Crisis: need to pay rent next month.
Magnitude of crisis: high.
And I have paying customers who want PHP right now. It's a god-awful language... but there are plenty of existing customers with a working PHP code base that want me to build upon it.
In a perfect world, I'd study Lisp or Haskell, but Perl and PHP are what pay my bills right now, and they're both more likely to pull in business from customers than a beautiful language that they've never heard of.
I'd be glad to be proven wrong here, but right now I think that's patent conspiracy theory nutjob nonsense.
I've read The Change Function, and found it passable. For a more scholarly look at the issue of technology adoption, see The Diffusion of Innovations. The author lays out five reasons why people adopt technologies: relative advantage, compatibility, complexity, trialability (you can try it easily), and observability (you can easily watch how others use it).
Seriously, how many magazine articles have you read about LISP or Haskell? Has your boss even HEARD of them?
Managers are far more likely to accept a new technology suggestion if they've heard about it before, and that happens through magazine fluff pieces.
http://research.microsoft.com/~emeijer/
I wonder if this was a secretary using Word or something of the kind to upload a profile. I refuse to think this was him!
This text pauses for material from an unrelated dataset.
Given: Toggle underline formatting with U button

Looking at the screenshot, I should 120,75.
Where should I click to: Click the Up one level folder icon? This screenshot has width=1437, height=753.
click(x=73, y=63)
A well known programmer and researcher, not able to make an internet friendly pic?
I am not a programmer, no I am not, but I do know how to resize a pic!
Probably because Haskell is really an awesome language, that his recent new users want to use it at work and thus promote it desperately (and you have some snowballing effect).
Either it will get some of this success it deserves and you won't find that the amount of post on Haskell is so disproportionate to its user base or it won't and the passion will fade after some years.
--
Jedaï
All of these are current problems for large systems. It is very difficult to follow the data flow in large imperative systems, and they do not lend themselves well to concurrency.